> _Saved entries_

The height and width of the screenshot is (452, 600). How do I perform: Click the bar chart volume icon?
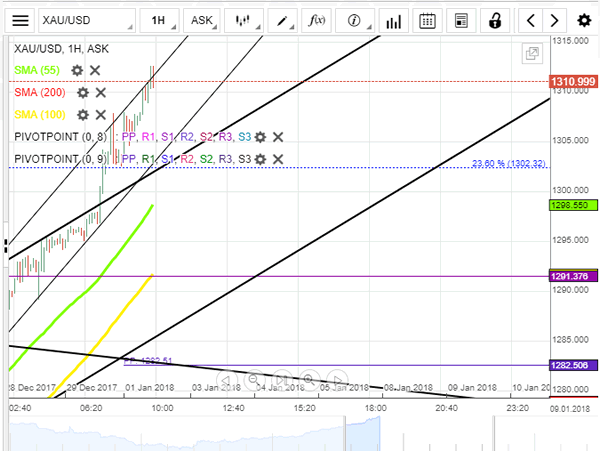click(393, 19)
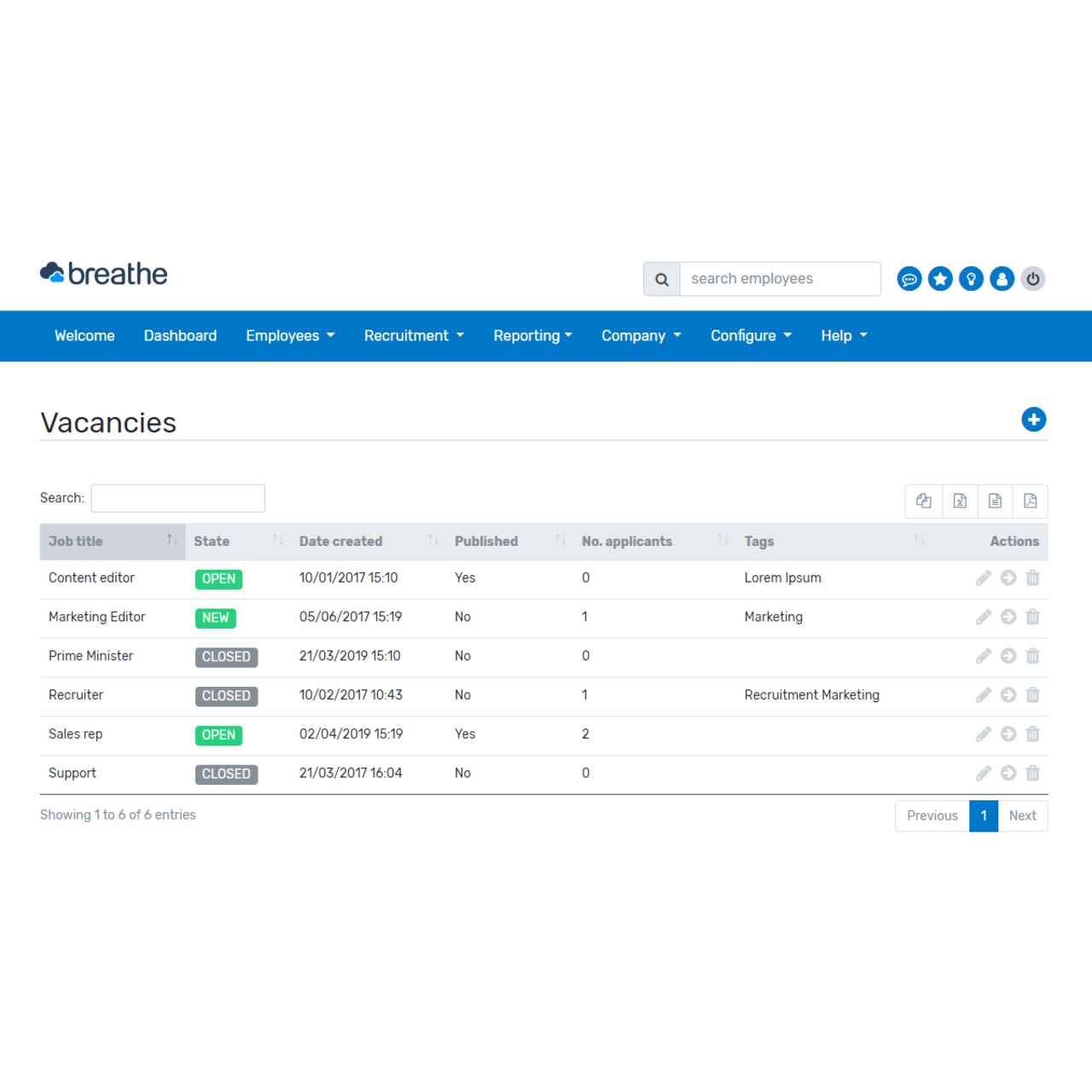The image size is (1092, 1092).
Task: Open the Recruitment dropdown menu
Action: (414, 336)
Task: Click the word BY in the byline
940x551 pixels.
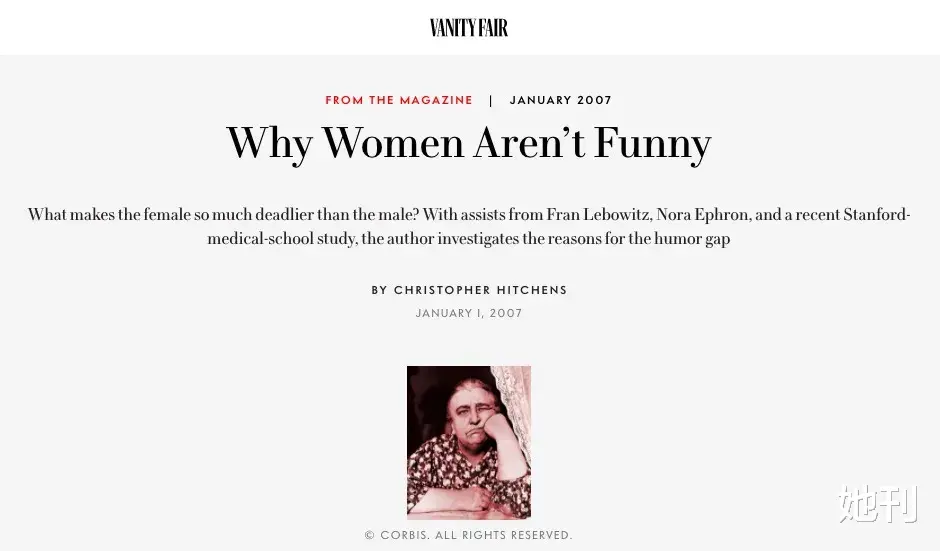Action: pyautogui.click(x=380, y=290)
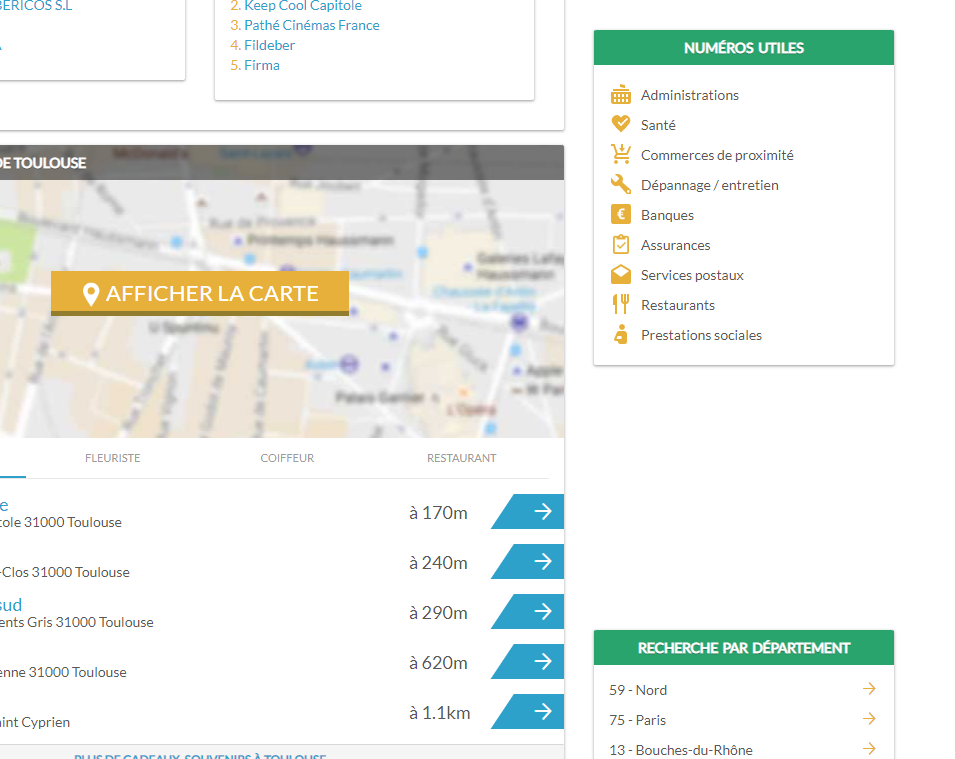Click the Prestations sociales person icon
The height and width of the screenshot is (759, 955).
(x=621, y=334)
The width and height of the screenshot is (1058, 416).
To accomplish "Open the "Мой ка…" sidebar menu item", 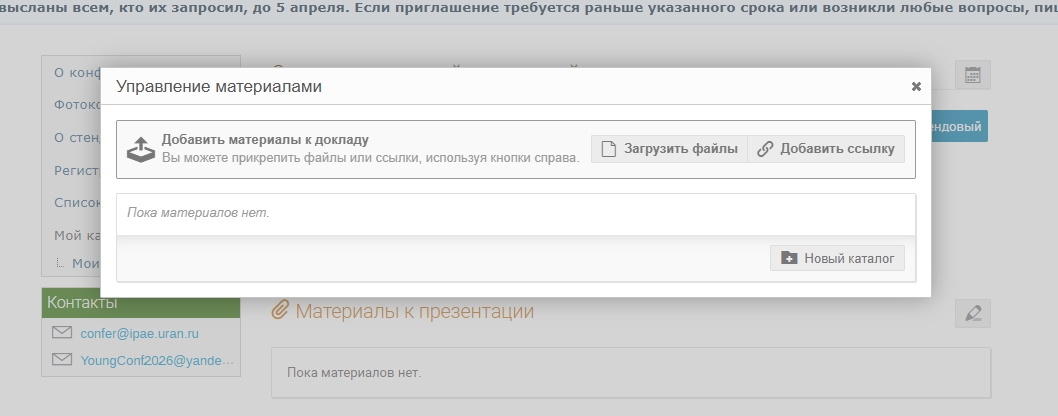I will (76, 236).
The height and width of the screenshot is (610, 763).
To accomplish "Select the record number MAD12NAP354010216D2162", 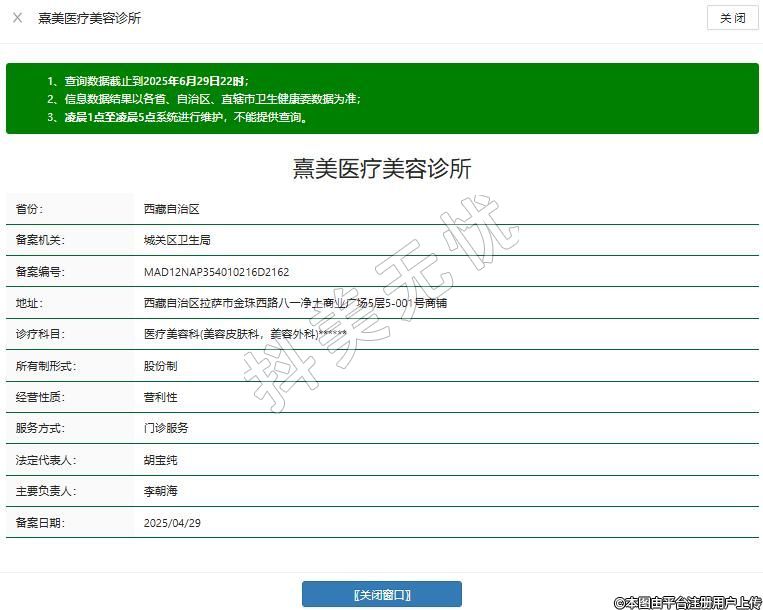I will [x=217, y=272].
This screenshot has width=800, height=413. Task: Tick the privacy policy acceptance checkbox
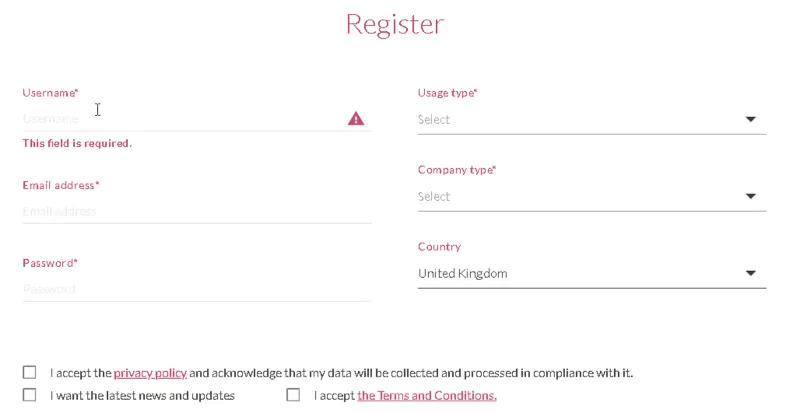pos(30,372)
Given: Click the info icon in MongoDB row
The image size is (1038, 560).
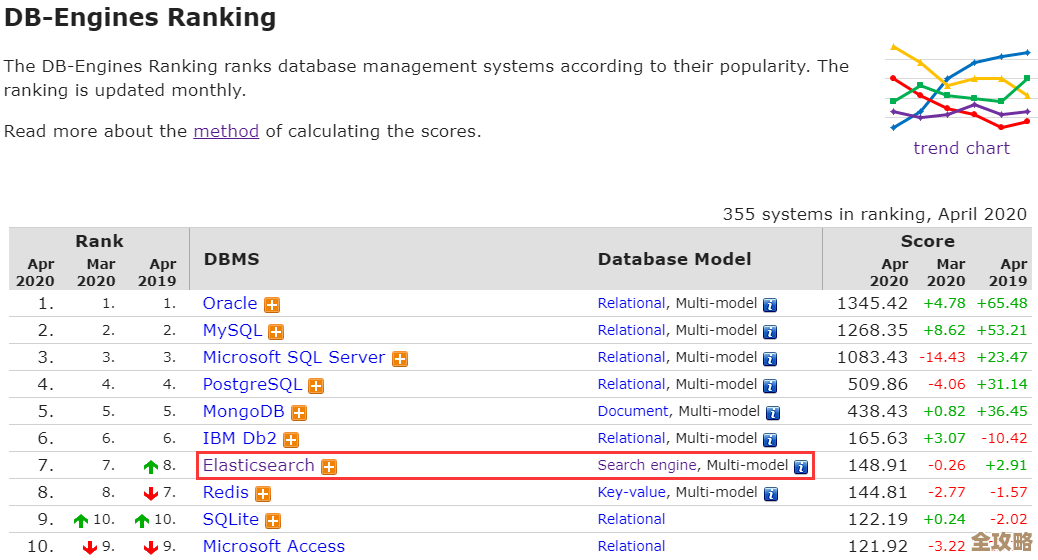Looking at the screenshot, I should pyautogui.click(x=773, y=413).
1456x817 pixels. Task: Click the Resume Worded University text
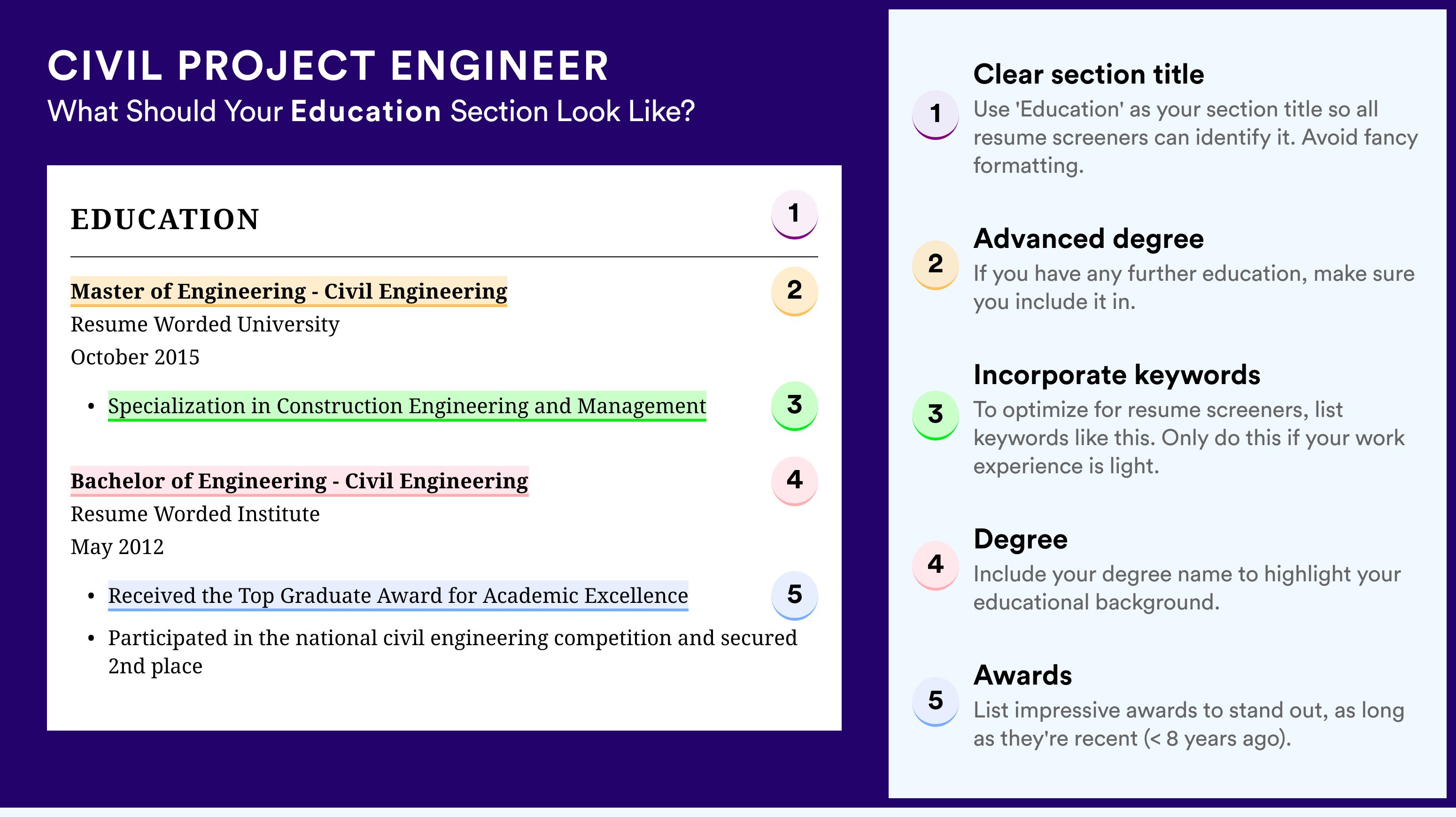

> _Assigned task_
A verbatim copy of the records is expected, from their first line through the line with "Task: Click the word BY in the byline", inclusive, with the pictures removed.

> _Answer section_
The height and width of the screenshot is (452, 600). How do I perform: Click the bar chart volume icon?
click(393, 19)
The image size is (1092, 1092).
Task: Open the Recruitment dropdown menu
Action: (414, 336)
Task: Click the word BY in the byline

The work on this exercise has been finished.